■ TASK TO COMPLETE ■
Give everything from the start of the data down to the line containing "coord(654,371)", inclusive, as a Markdown table with the columns No. and Line. Number each line and leave out the blank ones.

>> Start INPUT ROWS

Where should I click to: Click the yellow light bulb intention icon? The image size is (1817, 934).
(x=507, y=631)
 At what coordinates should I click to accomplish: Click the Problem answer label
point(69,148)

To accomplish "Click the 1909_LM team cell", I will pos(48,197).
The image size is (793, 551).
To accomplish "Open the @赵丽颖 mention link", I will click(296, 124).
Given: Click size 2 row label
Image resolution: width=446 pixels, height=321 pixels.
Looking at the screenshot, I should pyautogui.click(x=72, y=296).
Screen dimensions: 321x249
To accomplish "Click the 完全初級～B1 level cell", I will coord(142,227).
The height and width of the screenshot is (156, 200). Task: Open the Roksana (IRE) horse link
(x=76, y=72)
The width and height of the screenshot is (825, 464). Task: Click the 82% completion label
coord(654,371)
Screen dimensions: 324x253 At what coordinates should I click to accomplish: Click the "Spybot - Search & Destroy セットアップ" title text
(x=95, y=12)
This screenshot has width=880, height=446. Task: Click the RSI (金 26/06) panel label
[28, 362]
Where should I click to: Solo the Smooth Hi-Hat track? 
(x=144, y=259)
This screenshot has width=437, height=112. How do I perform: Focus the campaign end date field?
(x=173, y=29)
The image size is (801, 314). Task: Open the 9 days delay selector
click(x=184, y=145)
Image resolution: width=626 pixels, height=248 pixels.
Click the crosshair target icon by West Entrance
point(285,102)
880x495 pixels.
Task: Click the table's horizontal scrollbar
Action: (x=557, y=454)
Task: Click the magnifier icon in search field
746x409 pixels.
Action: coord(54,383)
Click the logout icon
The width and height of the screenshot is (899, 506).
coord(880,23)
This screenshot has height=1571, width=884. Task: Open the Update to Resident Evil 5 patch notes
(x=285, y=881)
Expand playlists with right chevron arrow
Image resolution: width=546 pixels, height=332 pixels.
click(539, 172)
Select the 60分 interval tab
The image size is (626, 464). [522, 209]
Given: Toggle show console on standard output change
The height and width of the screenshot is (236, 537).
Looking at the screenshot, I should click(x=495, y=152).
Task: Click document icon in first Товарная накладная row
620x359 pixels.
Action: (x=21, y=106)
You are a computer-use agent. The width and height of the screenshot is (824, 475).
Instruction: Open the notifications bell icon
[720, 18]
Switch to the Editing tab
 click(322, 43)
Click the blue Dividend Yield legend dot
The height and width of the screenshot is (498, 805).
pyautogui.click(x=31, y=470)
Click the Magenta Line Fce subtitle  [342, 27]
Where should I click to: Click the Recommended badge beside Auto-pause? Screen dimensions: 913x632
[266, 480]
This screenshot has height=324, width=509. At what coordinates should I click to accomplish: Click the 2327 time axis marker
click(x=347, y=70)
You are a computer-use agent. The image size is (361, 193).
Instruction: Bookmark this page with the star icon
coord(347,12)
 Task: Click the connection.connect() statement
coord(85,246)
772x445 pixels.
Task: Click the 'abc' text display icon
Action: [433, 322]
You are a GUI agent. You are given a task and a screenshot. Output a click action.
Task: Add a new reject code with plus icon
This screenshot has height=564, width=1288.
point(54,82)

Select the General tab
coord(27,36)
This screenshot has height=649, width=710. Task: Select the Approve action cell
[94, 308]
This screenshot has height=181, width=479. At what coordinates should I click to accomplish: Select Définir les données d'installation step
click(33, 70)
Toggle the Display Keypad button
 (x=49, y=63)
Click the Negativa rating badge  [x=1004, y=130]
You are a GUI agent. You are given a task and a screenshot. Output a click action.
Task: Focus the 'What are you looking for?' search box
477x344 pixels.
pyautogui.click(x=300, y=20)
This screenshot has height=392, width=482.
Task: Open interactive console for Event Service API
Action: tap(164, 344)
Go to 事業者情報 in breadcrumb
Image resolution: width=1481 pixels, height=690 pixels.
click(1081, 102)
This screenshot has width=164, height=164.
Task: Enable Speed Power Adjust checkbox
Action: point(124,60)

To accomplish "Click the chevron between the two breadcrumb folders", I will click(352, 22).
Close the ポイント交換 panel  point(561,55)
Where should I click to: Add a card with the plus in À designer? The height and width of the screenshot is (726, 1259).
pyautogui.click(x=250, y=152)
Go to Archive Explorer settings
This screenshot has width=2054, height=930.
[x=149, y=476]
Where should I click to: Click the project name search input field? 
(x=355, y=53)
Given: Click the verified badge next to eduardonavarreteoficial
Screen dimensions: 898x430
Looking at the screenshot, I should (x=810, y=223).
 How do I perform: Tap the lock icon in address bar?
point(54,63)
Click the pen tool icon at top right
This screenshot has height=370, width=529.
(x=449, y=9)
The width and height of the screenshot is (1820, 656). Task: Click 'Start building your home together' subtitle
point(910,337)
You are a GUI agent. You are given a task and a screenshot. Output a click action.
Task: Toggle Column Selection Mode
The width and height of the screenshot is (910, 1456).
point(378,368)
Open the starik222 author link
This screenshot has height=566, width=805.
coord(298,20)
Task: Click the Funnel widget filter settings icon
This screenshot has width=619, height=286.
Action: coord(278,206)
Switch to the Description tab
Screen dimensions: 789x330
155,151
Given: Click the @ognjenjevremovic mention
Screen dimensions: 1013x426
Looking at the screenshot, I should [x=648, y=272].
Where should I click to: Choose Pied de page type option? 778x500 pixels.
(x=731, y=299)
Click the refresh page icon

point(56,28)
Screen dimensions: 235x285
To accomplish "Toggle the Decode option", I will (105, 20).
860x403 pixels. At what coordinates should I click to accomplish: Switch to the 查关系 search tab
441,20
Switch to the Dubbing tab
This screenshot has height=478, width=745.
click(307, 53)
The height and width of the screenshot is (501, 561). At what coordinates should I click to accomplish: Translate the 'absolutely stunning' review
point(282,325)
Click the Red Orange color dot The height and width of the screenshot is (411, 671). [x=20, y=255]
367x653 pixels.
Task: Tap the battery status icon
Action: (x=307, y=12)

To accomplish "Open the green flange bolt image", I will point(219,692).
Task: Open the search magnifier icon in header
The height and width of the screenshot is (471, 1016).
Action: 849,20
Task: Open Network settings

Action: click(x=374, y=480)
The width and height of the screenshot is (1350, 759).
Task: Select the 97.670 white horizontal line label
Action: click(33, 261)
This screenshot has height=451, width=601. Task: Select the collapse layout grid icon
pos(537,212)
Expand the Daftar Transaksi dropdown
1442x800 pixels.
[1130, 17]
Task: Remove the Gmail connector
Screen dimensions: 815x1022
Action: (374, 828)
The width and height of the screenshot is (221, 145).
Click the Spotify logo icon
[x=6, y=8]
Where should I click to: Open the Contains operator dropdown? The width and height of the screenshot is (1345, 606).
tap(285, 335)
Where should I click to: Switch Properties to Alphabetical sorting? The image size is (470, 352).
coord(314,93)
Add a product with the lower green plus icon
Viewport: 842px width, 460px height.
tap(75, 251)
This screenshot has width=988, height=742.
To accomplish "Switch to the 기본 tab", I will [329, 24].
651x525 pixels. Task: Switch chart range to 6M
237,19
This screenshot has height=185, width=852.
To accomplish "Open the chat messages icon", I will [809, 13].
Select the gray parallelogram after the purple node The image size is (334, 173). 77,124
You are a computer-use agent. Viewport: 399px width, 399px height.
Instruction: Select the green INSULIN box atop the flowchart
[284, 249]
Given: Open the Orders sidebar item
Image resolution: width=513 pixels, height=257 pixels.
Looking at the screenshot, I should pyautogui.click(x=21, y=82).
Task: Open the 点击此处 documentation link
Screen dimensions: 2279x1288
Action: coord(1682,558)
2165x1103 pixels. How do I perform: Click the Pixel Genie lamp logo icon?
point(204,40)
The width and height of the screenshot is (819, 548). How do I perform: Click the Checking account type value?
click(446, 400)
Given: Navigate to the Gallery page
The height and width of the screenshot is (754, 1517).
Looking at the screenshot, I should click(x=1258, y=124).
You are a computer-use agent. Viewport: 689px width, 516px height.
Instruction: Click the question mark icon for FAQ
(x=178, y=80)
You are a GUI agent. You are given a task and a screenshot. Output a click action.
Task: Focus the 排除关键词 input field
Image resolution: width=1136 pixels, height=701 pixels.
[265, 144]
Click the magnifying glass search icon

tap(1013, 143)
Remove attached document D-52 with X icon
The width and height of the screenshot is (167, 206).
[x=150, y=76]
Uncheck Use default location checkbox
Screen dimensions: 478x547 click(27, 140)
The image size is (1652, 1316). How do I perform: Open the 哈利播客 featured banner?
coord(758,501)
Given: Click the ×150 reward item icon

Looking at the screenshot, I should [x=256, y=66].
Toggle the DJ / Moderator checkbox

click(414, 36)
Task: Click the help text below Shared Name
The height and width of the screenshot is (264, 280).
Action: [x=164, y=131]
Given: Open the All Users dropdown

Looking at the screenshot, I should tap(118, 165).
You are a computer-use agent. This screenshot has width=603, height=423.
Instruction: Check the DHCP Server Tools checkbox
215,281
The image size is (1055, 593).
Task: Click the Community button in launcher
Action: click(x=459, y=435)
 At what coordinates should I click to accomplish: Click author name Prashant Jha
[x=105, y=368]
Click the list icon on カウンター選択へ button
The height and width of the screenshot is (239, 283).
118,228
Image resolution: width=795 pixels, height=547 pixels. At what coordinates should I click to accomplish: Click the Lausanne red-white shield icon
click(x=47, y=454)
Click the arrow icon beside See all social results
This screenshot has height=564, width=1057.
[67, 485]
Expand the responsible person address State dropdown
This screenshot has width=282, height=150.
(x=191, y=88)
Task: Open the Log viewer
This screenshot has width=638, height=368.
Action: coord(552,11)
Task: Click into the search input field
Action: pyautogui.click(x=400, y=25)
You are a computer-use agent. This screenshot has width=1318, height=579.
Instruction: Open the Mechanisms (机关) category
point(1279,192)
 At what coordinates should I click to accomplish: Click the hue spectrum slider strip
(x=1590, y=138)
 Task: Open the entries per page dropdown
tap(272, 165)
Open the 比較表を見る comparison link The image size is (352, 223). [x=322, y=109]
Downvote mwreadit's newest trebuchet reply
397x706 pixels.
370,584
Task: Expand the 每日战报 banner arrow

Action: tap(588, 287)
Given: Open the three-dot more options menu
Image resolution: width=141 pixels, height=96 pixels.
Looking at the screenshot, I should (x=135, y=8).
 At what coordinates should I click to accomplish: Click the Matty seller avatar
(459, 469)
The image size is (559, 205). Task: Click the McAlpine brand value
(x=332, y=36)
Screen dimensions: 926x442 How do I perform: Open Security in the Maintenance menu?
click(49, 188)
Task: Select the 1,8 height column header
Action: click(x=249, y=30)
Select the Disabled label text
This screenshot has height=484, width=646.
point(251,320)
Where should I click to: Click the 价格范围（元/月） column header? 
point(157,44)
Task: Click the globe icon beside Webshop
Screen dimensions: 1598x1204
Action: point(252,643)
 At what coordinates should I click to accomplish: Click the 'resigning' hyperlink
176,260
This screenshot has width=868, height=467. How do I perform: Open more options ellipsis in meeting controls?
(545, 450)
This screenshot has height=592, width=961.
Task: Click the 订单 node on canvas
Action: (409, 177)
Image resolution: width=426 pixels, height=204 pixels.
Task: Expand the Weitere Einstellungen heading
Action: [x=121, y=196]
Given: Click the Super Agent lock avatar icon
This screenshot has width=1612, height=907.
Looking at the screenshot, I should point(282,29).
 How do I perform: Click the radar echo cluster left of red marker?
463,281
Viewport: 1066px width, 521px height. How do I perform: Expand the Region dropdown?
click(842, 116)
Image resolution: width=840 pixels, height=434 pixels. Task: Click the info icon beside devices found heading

>> End INPUT ROWS

■ THE RESULT ■
| No. | Line |
|---|---|
| 1 | Where should I click to: Click the yellow light bulb intention icon? The image size is (1817, 934). |
| 2 | (x=507, y=631) |
| 3 |  At what coordinates should I click to accomplish: Click the Problem answer label |
| 4 | point(69,148) |
| 5 | To accomplish "Click the 1909_LM team cell", I will pos(48,197). |
| 6 | The image size is (793, 551). |
| 7 | To accomplish "Open the @赵丽颖 mention link", I will click(296, 124). |
| 8 | Given: Click size 2 row label |
| 9 | Image resolution: width=446 pixels, height=321 pixels. |
| 10 | Looking at the screenshot, I should pyautogui.click(x=72, y=296). |
| 11 | Screen dimensions: 321x249 |
| 12 | To accomplish "Click the 完全初級～B1 level cell", I will coord(142,227). |
| 13 | The height and width of the screenshot is (156, 200). Task: Open the Roksana (IRE) horse link |
| 14 | (x=76, y=72) |
| 15 | The width and height of the screenshot is (825, 464). Task: Click the 82% completion label |
| 16 | coord(654,371) |